De nouveaux clivages politiques

Jean Louis Borloo a affirmé qu’il ne faut plus penser en termes de clivage droite / gauche ; il y a deux enjeux importants : 1. Relever le défi climatique. 2. Acquérir notre souveraineté vis-à-vis du numérique.
D’énormes progrès ont été réalisés grâce au numérique, en ce qui concerne la mobilité par exemple. Nous pouvons faire confiance à Thierry Breton. En France nous avons trop longtemps été naïfs. Toutefois nous avons su agir sur le RGPD et sur la culture, les ministres de la culture successifs ont su faire avancer la loi sur les droits d’auteur. Les plateformes reversent une partie des droits aux auteurs sur les textes publiés. Nous avons besoin d’une législation plus stricte. Il reste également à régler le problème du statut des plateformes. Je regrette les pantouflages, notamment les fonctionnaires européens en charge de la concurrence. Lire le livre de Shoshana Zuboff : L’Âge du capitalisme de surveillance.

Questions du public :

Question de M. Legendre : « Comment contrôler les lobbies ? »
Réponse de CMD : la législation est à créer. Difficile de trouver un avocat : ils travaillent tous pour les géants américains.

Question de Gérard Grancher : « Comment inciter nos concitoyens européens à utiliser Qwant plutôt que Google et Libre office plutôt que Microsoft ? »
Réponse de CMD : « Il faut choisir la préférence communautaire, l’État devrait faire de la publicité pour faire connaitre Qwant. Les Américains ont financé tous les développements d’Apple.

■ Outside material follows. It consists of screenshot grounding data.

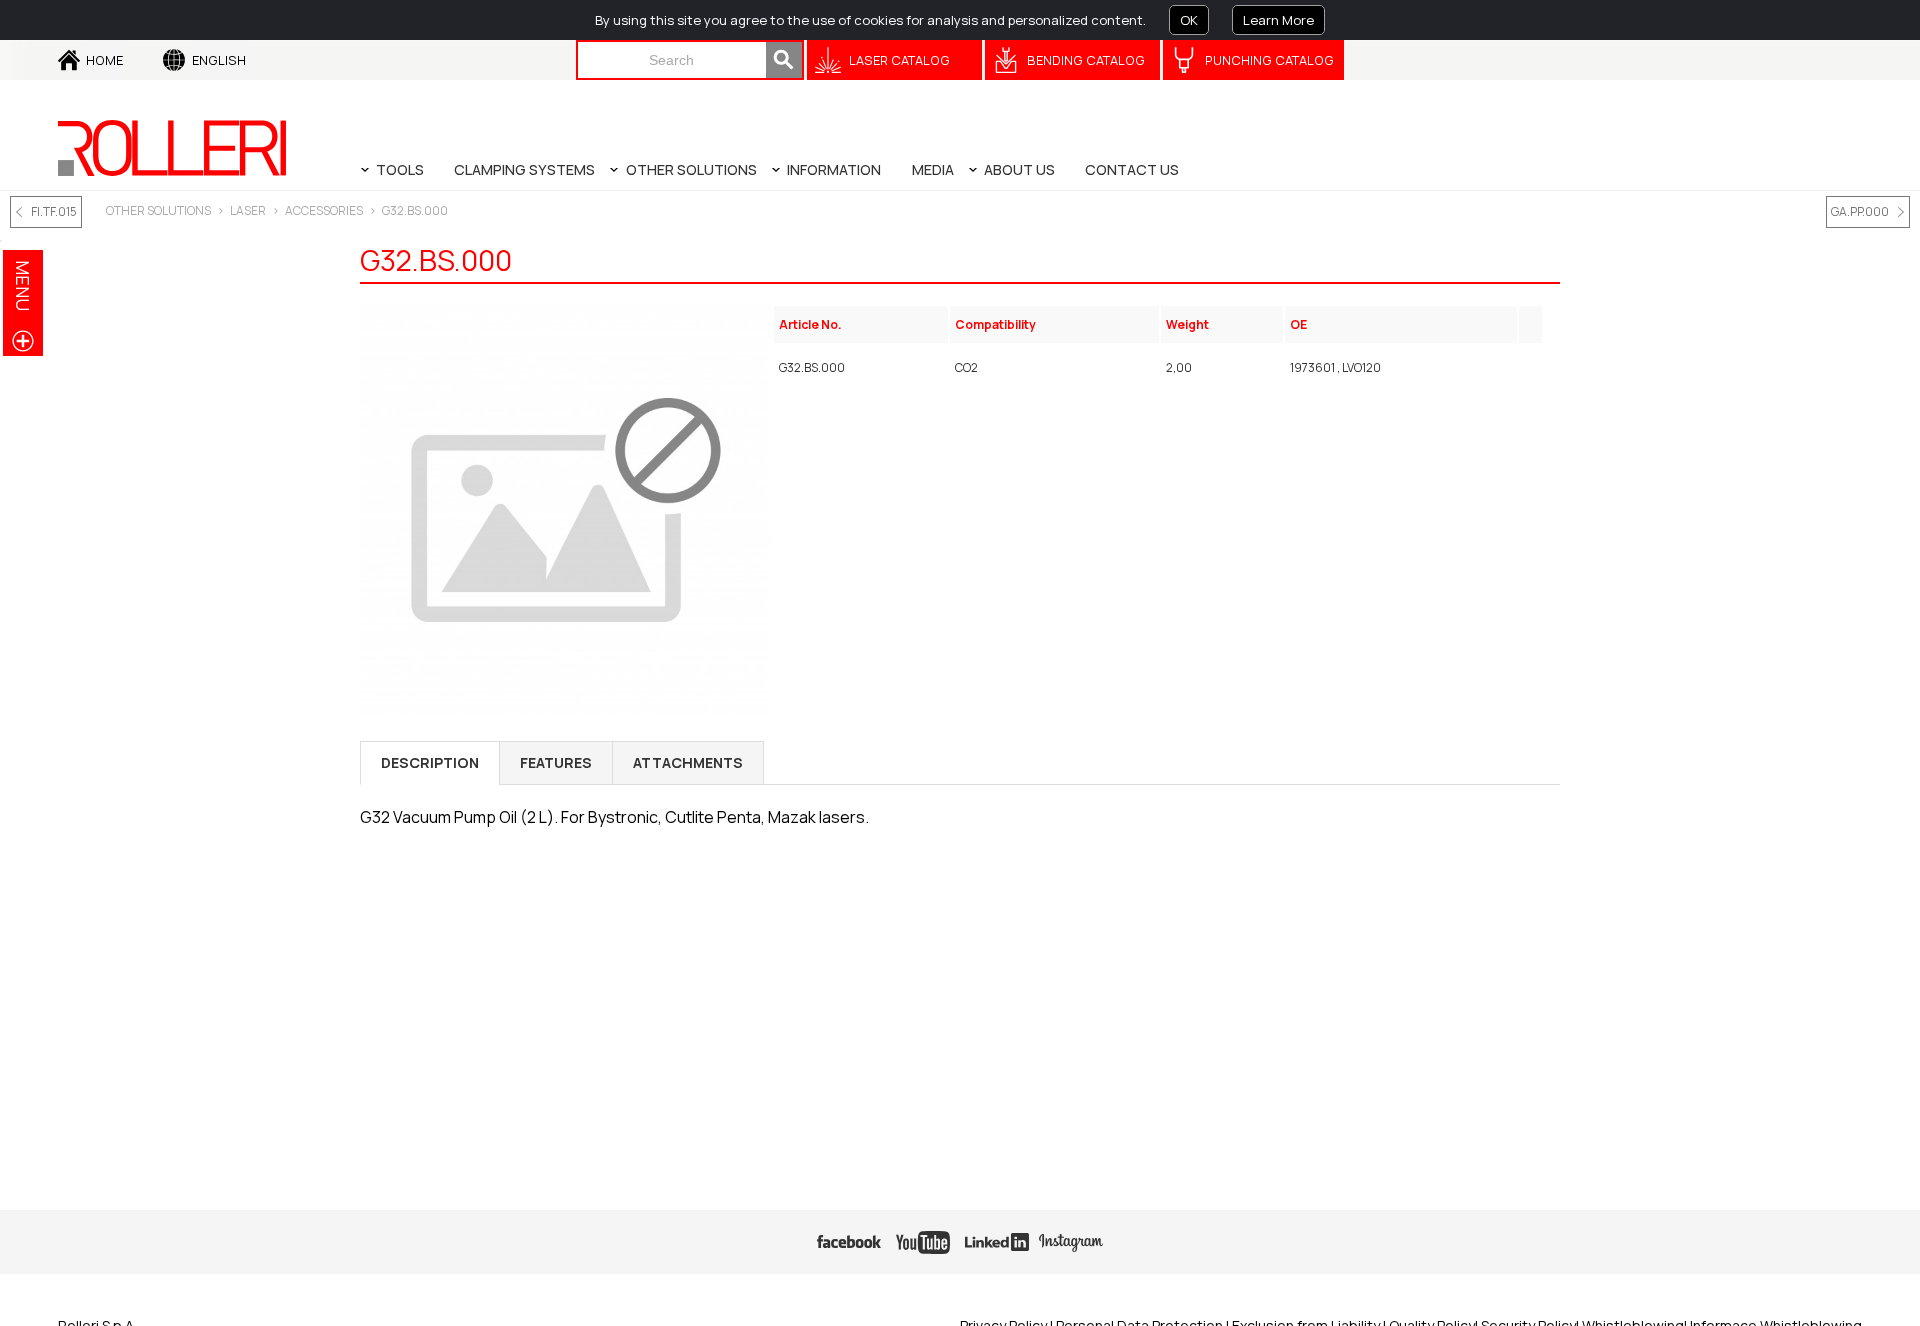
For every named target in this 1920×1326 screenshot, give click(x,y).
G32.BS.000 (415, 210)
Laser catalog (899, 60)
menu (23, 285)
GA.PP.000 (1860, 211)
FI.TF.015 (54, 211)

Deux questions de Valérie Milaire : « Comment dès la petite enfance sensibiliser à la protection des données ? » et « Comment permettre l’accès au numérique pour tous ? »
Réponse de CMD : « Il faut arriver à une montée en puissance du numérique pour tous. La formation des maîtres a changé, on les forme au numérique désormais. Il a fallu former des formateurs pour que tous les enseignants soient compétents. Pas d’écran avant 3 ans, pas d’Internet avant 6 ans. La Région a fait un effort pour les Mairies n’ont pas toujours les moyens financiers d’équiper toutes les écoles. L’enjeu est important car tout passe par le numérique.

Compte rendu rédigé par Florence Aston le vendredi 4 décembre.